- **Data for the task**:
————————

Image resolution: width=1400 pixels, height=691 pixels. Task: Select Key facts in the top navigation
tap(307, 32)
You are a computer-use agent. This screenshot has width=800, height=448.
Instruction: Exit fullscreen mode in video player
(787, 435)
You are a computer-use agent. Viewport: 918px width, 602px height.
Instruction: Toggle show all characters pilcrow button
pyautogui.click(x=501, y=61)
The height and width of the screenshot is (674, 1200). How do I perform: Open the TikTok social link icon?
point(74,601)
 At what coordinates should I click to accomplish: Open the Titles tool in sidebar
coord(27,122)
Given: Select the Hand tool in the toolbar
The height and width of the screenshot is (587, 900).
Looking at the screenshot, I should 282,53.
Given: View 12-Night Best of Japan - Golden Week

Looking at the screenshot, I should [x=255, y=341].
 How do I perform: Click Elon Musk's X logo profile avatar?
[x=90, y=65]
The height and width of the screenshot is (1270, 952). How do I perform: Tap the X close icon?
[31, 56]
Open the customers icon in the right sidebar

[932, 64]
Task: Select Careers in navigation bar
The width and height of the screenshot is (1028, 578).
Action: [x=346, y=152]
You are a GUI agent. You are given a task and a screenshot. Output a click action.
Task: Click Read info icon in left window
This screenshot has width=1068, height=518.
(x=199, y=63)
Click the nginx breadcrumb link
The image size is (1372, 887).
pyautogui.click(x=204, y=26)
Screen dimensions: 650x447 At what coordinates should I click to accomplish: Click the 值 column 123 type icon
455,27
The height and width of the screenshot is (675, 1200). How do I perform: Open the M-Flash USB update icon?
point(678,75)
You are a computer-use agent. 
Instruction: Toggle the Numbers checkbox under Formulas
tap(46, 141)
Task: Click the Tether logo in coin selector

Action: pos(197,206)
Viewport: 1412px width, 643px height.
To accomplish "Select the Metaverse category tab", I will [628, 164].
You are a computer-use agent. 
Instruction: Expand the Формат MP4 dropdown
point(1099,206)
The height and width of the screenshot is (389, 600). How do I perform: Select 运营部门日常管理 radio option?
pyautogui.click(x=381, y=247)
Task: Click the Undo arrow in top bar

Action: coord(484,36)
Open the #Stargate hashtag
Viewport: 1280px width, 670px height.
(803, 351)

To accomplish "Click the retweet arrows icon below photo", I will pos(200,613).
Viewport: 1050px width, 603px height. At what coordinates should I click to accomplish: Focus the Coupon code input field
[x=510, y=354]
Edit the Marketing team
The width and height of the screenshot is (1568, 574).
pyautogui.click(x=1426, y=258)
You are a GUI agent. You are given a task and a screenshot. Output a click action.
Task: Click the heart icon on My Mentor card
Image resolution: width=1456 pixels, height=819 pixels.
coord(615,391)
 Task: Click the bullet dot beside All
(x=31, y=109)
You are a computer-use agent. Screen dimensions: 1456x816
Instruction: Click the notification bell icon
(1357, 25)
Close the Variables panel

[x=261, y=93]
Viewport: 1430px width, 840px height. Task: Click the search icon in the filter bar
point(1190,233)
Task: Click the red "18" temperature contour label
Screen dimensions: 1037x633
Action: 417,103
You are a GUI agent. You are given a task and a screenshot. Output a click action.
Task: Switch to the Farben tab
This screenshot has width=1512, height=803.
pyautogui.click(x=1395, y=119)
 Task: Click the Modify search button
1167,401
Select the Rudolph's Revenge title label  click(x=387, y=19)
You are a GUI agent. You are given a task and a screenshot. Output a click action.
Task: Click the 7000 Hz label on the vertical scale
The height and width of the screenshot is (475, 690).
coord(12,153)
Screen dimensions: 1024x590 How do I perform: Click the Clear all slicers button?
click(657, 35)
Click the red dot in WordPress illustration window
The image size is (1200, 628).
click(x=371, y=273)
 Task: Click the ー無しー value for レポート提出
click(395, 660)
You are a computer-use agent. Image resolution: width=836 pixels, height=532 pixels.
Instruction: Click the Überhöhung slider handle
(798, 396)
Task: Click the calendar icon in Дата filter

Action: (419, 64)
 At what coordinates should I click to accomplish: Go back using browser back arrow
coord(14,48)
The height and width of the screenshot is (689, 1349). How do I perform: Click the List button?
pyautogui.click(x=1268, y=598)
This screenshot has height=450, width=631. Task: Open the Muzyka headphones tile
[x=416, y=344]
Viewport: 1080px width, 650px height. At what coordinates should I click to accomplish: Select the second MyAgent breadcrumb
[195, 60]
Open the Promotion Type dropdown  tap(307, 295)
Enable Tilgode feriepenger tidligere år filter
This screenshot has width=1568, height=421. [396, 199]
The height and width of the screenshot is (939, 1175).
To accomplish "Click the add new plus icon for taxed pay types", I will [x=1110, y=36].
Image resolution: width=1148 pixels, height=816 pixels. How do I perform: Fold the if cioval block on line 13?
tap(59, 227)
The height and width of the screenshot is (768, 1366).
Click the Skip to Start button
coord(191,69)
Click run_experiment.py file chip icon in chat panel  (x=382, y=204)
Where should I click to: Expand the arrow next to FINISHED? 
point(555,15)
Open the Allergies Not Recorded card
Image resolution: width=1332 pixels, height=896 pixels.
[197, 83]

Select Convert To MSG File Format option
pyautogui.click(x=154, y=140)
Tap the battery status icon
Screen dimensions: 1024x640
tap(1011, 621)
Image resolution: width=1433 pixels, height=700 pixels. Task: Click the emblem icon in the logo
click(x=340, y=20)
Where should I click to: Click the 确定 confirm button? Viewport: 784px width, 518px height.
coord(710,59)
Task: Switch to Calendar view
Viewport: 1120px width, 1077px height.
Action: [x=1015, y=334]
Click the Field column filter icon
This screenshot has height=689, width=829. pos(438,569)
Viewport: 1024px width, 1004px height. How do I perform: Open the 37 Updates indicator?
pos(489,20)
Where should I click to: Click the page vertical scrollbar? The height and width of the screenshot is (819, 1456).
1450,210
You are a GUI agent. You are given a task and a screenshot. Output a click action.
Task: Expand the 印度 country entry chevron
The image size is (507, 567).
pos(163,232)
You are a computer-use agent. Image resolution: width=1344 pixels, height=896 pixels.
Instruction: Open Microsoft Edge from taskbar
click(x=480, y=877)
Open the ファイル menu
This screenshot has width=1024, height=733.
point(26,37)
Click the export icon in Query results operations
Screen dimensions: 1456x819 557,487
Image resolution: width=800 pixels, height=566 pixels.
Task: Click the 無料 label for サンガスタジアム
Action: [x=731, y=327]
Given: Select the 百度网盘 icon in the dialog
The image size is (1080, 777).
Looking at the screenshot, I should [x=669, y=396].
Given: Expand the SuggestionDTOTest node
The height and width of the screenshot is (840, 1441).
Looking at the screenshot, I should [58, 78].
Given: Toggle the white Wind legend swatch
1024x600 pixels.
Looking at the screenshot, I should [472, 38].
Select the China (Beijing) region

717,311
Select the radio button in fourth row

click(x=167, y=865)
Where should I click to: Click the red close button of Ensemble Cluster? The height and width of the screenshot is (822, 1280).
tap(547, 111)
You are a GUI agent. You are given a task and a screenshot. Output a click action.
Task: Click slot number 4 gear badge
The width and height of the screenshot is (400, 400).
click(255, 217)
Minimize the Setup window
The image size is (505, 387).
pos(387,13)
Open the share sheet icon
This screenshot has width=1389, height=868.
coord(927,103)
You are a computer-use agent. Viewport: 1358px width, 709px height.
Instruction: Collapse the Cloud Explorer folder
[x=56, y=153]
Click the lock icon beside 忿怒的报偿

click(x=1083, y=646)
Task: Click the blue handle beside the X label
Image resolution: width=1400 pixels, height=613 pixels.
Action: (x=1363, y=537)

————————

- **Short exercise**:
Return every line of the records above as a JSON list of strings, one string per line, and omit the blank lines.

- **Task solution**:
[
  "Image resolution: width=1400 pixels, height=691 pixels. Task: Select Key facts in the top navigation",
  "tap(307, 32)",
  "You are a computer-use agent. This screenshot has width=800, height=448.",
  "Instruction: Exit fullscreen mode in video player",
  "(787, 435)",
  "You are a computer-use agent. Viewport: 918px width, 602px height.",
  "Instruction: Toggle show all characters pilcrow button",
  "pyautogui.click(x=501, y=61)",
  "The height and width of the screenshot is (674, 1200). How do I perform: Open the TikTok social link icon?",
  "point(74,601)",
  " At what coordinates should I click to accomplish: Open the Titles tool in sidebar",
  "coord(27,122)",
  "Given: Select the Hand tool in the toolbar",
  "The height and width of the screenshot is (587, 900).",
  "Looking at the screenshot, I should 282,53.",
  "Given: View 12-Night Best of Japan - Golden Week",
  "Looking at the screenshot, I should [x=255, y=341].",
  " How do I perform: Click Elon Musk's X logo profile avatar?",
  "[x=90, y=65]",
  "The height and width of the screenshot is (1270, 952). How do I perform: Tap the X close icon?",
  "[31, 56]",
  "Open the customers icon in the right sidebar",
  "[932, 64]",
  "Task: Select Careers in navigation bar",
  "The width and height of the screenshot is (1028, 578).",
  "Action: [x=346, y=152]",
  "You are a GUI agent. You are given a task and a screenshot. Output a click action.",
  "Task: Click Read info icon in left window",
  "This screenshot has width=1068, height=518.",
  "(x=199, y=63)",
  "Click the nginx breadcrumb link",
  "The image size is (1372, 887).",
  "pyautogui.click(x=204, y=26)",
  "Screen dimensions: 650x447 At what coordinates should I click to accomplish: Click the 值 column 123 type icon",
  "455,27",
  "The height and width of the screenshot is (675, 1200). How do I perform: Open the M-Flash USB update icon?",
  "point(678,75)",
  "You are a computer-use agent. ",
  "Instruction: Toggle the Numbers checkbox under Formulas",
  "tap(46, 141)",
  "Task: Click the Tether logo in coin selector",
  "Action: pos(197,206)",
  "Viewport: 1412px width, 643px height.",
  "To accomplish \"Select the Metaverse category tab\", I will [628, 164].",
  "You are a computer-use agent. ",
  "Instruction: Expand the Формат MP4 dropdown",
  "point(1099,206)",
  "The height and width of the screenshot is (389, 600). How do I perform: Select 运营部门日常管理 radio option?",
  "pyautogui.click(x=381, y=247)",
  "Task: Click the Undo arrow in top bar",
  "Action: coord(484,36)",
  "Open the #Stargate hashtag",
  "Viewport: 1280px width, 670px height.",
  "(803, 351)",
  "To accomplish \"Click the retweet arrows icon below photo\", I will pos(200,613).",
  "Viewport: 1050px width, 603px height. At what coordinates should I click to accomplish: Focus the Coupon code input field",
  "[x=510, y=354]",
  "Edit the Marketing team",
  "The width and height of the screenshot is (1568, 574).",
  "pyautogui.click(x=1426, y=258)",
  "You are a GUI agent. You are given a task and a screenshot. Output a click action.",
  "Task: Click the heart icon on My Mentor card",
  "Image resolution: width=1456 pixels, height=819 pixels.",
  "coord(615,391)",
  " Task: Click the bullet dot beside All",
  "(x=31, y=109)",
  "You are a computer-use agent. Screen dimensions: 1456x816",
  "Instruction: Click the notification bell icon",
  "(1357, 25)",
  "Close the Variables panel",
  "[x=261, y=93]",
  "Viewport: 1430px width, 840px height. Task: Click the search icon in the filter bar",
  "point(1190,233)",
  "Task: Click the red \"18\" temperature contour label",
  "Screen dimensions: 1037x633",
  "Action: 417,103",
  "You are a GUI agent. You are given a task and a screenshot. Output a click action.",
  "Task: Switch to the Farben tab",
  "This screenshot has width=1512, height=803.",
  "pyautogui.click(x=1395, y=119)",
  " Task: Click the Modify search button",
  "1167,401",
  "Select the Rudolph's Revenge title label  click(x=387, y=19)",
  "You are a GUI agent. You are given a task and a screenshot. Output a click action.",
  "Task: Click the 7000 Hz label on the vertical scale",
  "The height and width of the screenshot is (475, 690).",
  "coord(12,153)",
  "Screen dimensions: 1024x590 How do I perform: Click the Clear all slicers button?",
  "click(657, 35)",
  "Click the red dot in WordPress illustration window",
  "The image size is (1200, 628).",
  "click(x=371, y=273)",
  " Task: Click the ー無しー value for レポート提出",
  "click(395, 660)",
  "You are a computer-use agent. Image resolution: width=836 pixels, height=532 pixels.",
  "Instruction: Click the Überhöhung slider handle",
  "(798, 396)",
  "Task: Click the calendar icon in Дата filter",
  "Action: (419, 64)",
  " At what coordinates should I click to accomplish: Go back using browser back arrow",
  "coord(14,48)",
  "The height and width of the screenshot is (689, 1349). How do I perform: Click the List button?",
  "pyautogui.click(x=1268, y=598)",
  "This screenshot has height=450, width=631. Task: Open the Muzyka headphones tile",
  "[x=416, y=344]",
  "Viewport: 1080px width, 650px height. At what coordinates should I click to accomplish: Select the second MyAgent breadcrumb",
  "[195, 60]",
  "Open the Promotion Type dropdown  tap(307, 295)",
  "Enable Tilgode feriepenger tidligere år filter",
  "This screenshot has width=1568, height=421. [396, 199]",
  "The height and width of the screenshot is (939, 1175).",
  "To accomplish \"Click the add new plus icon for taxed pay types\", I will [x=1110, y=36].",
  "Image resolution: width=1148 pixels, height=816 pixels. How do I perform: Fold the if cioval block on line 13?",
  "tap(59, 227)",
  "The height and width of the screenshot is (768, 1366).",
  "Click the Skip to Start button",
  "coord(191,69)",
  "Click run_experiment.py file chip icon in chat panel  (x=382, y=204)",
  "Where should I click to: Expand the arrow next to FINISHED? ",
  "point(555,15)",
  "Open the Allergies Not Recorded card",
  "Image resolution: width=1332 pixels, height=896 pixels.",
  "[197, 83]",
  "Select Convert To MSG File Format option",
  "pyautogui.click(x=154, y=140)",
  "Tap the battery status icon",
  "Screen dimensions: 1024x640",
  "tap(1011, 621)",
  "Image resolution: width=1433 pixels, height=700 pixels. Task: Click the emblem icon in the logo",
  "click(x=340, y=20)",
  "Where should I click to: Click the 确定 confirm button? Viewport: 784px width, 518px height.",
  "coord(710,59)",
  "Task: Switch to Calendar view",
  "Viewport: 1120px width, 1077px height.",
  "Action: [x=1015, y=334]",
  "Click the Field column filter icon",
  "This screenshot has height=689, width=829. pos(438,569)",
  "Viewport: 1024px width, 1004px height. How do I perform: Open the 37 Updates indicator?",
  "pos(489,20)",
  "Where should I click to: Click the page vertical scrollbar? The height and width of the screenshot is (819, 1456).",
  "1450,210",
  "You are a GUI agent. You are given a task and a screenshot. Output a click action.",
  "Task: Expand the 印度 country entry chevron",
  "The image size is (507, 567).",
  "pos(163,232)",
  "You are a computer-use agent. Image resolution: width=1344 pixels, height=896 pixels.",
  "Instruction: Open Microsoft Edge from taskbar",
  "click(x=480, y=877)",
  "Open the ファイル menu",
  "This screenshot has width=1024, height=733.",
  "point(26,37)",
  "Click the export icon in Query results operations",
  "Screen dimensions: 1456x819 557,487",
  "Image resolution: width=800 pixels, height=566 pixels.",
  "Task: Click the 無料 label for サンガスタジアム",
  "Action: [x=731, y=327]",
  "Given: Select the 百度网盘 icon in the dialog",
  "The image size is (1080, 777).",
  "Looking at the screenshot, I should [x=669, y=396].",
  "Given: Expand the SuggestionDTOTest node",
  "The height and width of the screenshot is (840, 1441).",
  "Looking at the screenshot, I should [58, 78].",
  "Given: Toggle the white Wind legend swatch",
  "1024x600 pixels.",
  "Looking at the screenshot, I should [472, 38].",
  "Select the China (Beijing) region",
  "717,311",
  "Select the radio button in fourth row",
  "click(x=167, y=865)",
  "Where should I click to: Click the red close button of Ensemble Cluster? The height and width of the screenshot is (822, 1280).",
  "tap(547, 111)",
  "You are a GUI agent. You are given a task and a screenshot. Output a click action.",
  "Task: Click slot number 4 gear badge",
  "The width and height of the screenshot is (400, 400).",
  "click(255, 217)",
  "Minimize the Setup window",
  "The image size is (505, 387).",
  "pos(387,13)",
  "Open the share sheet icon",
  "This screenshot has width=1389, height=868.",
  "coord(927,103)",
  "You are a computer-use agent. Viewport: 1358px width, 709px height.",
  "Instruction: Collapse the Cloud Explorer folder",
  "[x=56, y=153]",
  "Click the lock icon beside 忿怒的报偿",
  "click(x=1083, y=646)",
  "Task: Click the blue handle beside the X label",
  "Image resolution: width=1400 pixels, height=613 pixels.",
  "Action: (x=1363, y=537)"
]